Pam's Kind of Punk Diary #3: Punk Dilemmas

Pam's opening her original punk diaries from the late 70s...

by Pam, Kind of Punk Diarist
first published: February, 2022
Punk dilemmas: "I don't think he cares a shit about me anyway."

approximate reading time: minutes

Punk dilemmas

“I don’t think he cares a shit about me anyway.”

Thursday 22 June 1978

(I fancied the older brother of a school friend. I encountered them at a school play. And this is how my diary went…)

And behold amid the throng I saw, N and P (school friend and brother). I smiled and waved at them and they smiled and waved back. I’ll just say now that the play to me seemed very good although (one of the people in it) said it was going terribly and she ‘hated the audience’. Anyway at the interval I went over and spoke to N and her brother. The latter commented on my PVC jacket saying that it was leather on which point I enlightened him. We conversed a little awkwardly I think about the play. I really feel that I would have been better if N had not been there. I know that's not particularly a nice thing to say, but it's true.  I didn't want to address her brother too often for fear of being suspected or for fear of being rude to my N. He has indeed had his hair cut shorter, it looks rather odd without the curly ends! I noticed for the first time how fair his hair is.

At the second interval I decided that I'd better not be so pushy so I went for a drink with my sister. They came in and didn't say anything to us. Now I feel dreadful in case I was too pushy or in case my ‘punky’ look is off putting. Anyway before this party tomorrow I'm going to their house at 7:30 PM. What do I wear? How do I do my hair, how? How I do my eyes? How do I look punky but attractive at the same time?

I don’t think he cares a shit about me anyway.

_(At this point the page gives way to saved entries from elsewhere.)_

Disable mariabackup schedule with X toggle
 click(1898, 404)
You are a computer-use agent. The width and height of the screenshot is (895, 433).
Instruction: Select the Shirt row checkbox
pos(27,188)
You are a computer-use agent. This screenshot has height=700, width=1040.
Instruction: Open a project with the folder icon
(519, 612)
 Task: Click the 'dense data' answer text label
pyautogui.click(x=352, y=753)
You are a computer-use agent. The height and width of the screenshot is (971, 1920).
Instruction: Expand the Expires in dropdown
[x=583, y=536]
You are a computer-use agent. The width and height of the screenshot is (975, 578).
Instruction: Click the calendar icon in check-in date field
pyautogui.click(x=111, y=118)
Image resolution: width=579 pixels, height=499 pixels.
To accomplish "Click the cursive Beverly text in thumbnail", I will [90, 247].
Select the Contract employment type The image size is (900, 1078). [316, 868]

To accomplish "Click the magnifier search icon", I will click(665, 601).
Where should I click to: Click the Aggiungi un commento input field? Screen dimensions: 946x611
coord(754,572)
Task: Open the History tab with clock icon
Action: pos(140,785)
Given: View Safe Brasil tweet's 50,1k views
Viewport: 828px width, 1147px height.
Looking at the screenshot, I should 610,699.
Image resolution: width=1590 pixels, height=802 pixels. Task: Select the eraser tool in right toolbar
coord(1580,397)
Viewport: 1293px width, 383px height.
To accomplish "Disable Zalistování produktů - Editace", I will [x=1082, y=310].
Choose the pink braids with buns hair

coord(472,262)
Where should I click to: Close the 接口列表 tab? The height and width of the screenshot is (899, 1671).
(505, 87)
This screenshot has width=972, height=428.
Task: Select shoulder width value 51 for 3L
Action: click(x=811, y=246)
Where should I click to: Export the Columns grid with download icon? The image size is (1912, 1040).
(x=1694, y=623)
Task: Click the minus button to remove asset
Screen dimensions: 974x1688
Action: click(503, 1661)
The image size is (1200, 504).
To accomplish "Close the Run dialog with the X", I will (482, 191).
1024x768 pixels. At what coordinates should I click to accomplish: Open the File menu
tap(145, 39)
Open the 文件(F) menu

⇐ Previous Punk Diary Entry

Pam
Kind of Punk Diarist

Pam Cross kept a diary when she was a teenager. During the period when she first started going to gigs in the late 1970s in Scotland's central belt she would travel from her small, home town to Edinburgh and Glasgow to watch some of the well known and less well known punk and new wave bands of the time. These are her stories...
about Pam »»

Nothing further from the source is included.